▶ _Passage provided_
+---+
Game: Flip’s Twisted World
Developer: Frozen North Productions
Publisher: Majesco Entertainment
Over the last few generations, there has been a steady change in the way platformers have performed. Initially with the first 3D gaming generation, platformers openly focused on wide exploration and item collection, and as the next generation grew and ebbed away, the focus began to shift to a more action-oriented platformer. By the time this latest generation began, most 3D platformers had shifted entirely to action-adventure games, and what was left shifted to becoming side-scrolling 2.5D titles to cater more toward lapsed gamers and new gamers alike. However, a number of unique 3D platformers still emerged into this generation, notably the Super Mario Galaxy series, but there were still a couple of more obscure projects in that genre. Flip’s Twisted World would be one of those games, even though its release was not as highly received.
Flip’s Twisted World was the first project from Toronto-based developer Frozen North Productions. The company first began in Waterloo, Ontario, located in the University of Waterloo Accelerator Centre. With assistance from Infusion Angels and Infusion Development’s CEO Gregory Brill, Frozen North Productions became incorporated in September 2006. The company’s first major project would become Flip’s Twisted World.
+---+
▶ _Records shown_
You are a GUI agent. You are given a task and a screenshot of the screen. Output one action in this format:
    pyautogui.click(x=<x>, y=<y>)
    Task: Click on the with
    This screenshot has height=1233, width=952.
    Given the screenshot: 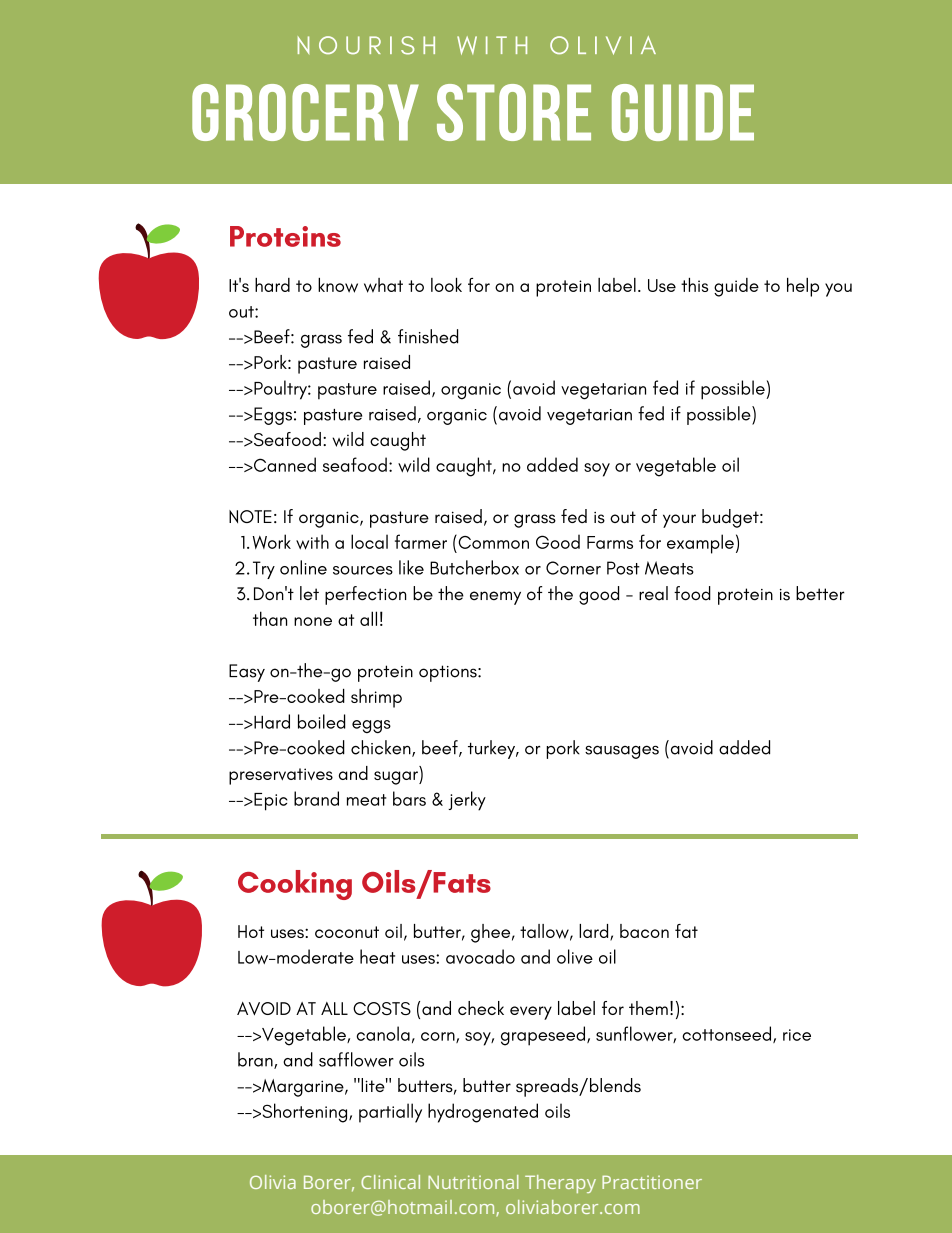 What is the action you would take?
    pyautogui.click(x=312, y=542)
+---+
▶ _List of tasks_
(1) Using the passage about Flip's Twisted World, decide whether each statement agrees with it. Answer yes or no, quoting the words that decide it.
(a) Frozen North Productions was incorporated in September 2006.
(b) Frozen North Productions published Flip's Twisted World.
(c) The company first began in Toronto.
(2) Pick up the passage about Flip's Twisted World after its final sentence and keep writing.

▶ _Responses in order_
(1)
(a) Yes: "Frozen North Productions became incorporated in September 2006."
(b) No: "Publisher: Majesco Entertainment"
(c) No: "The company first began in Waterloo, Ontario, located in the University of Waterloo Accelerator Centre."

(2)
Before joining Frozen North, most of the company’s small staff had been in college. The company’s CEO, Julian Spillane had come from the University of Waterloo into game development. Lead Designer Douglas Gregory came from OCAD, Lead Artist David Campbell came from Toronto’s Humber College, and 3D Artist Devon Powell was still getting a CS degree part-time at Wilfrid Laurier University. The only game industry experience known to the team was 3D Artist Mitch Gladney, who worked at Pseudo Interactive during the company’s final months in 2008. Pseudo Interactive had developed such games as Cel Damage and both games in the Full Auto franchise, but when Eidos dropped its project entitled Crude Awakening, the company could not secure another publisher in time. Knowing this, Frozen North Productions was as new as new could get, so making a 3D platformer on Wii (originally Xbox 360) was going to be a challenge!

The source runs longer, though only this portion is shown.